--- Task material ---

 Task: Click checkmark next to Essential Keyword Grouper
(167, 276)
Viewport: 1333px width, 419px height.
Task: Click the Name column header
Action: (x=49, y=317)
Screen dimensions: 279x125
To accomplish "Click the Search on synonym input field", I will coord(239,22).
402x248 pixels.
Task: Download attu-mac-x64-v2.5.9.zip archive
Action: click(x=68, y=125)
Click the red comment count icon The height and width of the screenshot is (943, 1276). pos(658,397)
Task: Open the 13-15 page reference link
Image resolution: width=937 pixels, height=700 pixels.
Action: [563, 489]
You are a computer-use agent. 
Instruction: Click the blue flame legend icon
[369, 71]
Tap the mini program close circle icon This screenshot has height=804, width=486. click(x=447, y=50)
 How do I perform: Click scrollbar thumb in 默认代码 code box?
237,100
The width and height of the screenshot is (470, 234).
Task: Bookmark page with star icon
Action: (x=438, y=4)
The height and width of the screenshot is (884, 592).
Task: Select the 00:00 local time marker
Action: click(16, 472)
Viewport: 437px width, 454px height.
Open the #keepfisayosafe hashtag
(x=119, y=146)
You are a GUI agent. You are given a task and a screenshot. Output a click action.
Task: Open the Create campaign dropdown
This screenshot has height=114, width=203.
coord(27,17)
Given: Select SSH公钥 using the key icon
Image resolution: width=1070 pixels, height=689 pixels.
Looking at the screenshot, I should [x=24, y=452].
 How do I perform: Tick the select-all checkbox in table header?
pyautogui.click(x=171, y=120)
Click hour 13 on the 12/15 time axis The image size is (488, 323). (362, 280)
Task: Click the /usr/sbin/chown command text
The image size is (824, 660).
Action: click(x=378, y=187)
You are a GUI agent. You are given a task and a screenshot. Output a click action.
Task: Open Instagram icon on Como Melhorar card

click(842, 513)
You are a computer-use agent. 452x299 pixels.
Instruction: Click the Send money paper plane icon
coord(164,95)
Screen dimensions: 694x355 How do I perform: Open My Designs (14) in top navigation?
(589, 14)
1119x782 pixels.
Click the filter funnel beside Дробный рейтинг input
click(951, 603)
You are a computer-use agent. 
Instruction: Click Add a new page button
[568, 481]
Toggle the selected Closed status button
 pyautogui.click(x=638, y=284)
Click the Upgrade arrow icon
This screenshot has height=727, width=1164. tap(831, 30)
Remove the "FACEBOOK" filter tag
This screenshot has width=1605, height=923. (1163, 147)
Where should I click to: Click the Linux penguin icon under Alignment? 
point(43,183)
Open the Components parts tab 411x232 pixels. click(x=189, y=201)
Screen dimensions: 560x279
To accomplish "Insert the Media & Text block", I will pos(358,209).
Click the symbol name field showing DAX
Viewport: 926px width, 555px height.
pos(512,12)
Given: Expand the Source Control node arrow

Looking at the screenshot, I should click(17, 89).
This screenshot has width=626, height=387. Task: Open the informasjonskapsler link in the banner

---

Task description: How many lines of the records contain the string "perform"? Treat uppercase and lowercase as different, and give only the number.

Solution to this problem: 3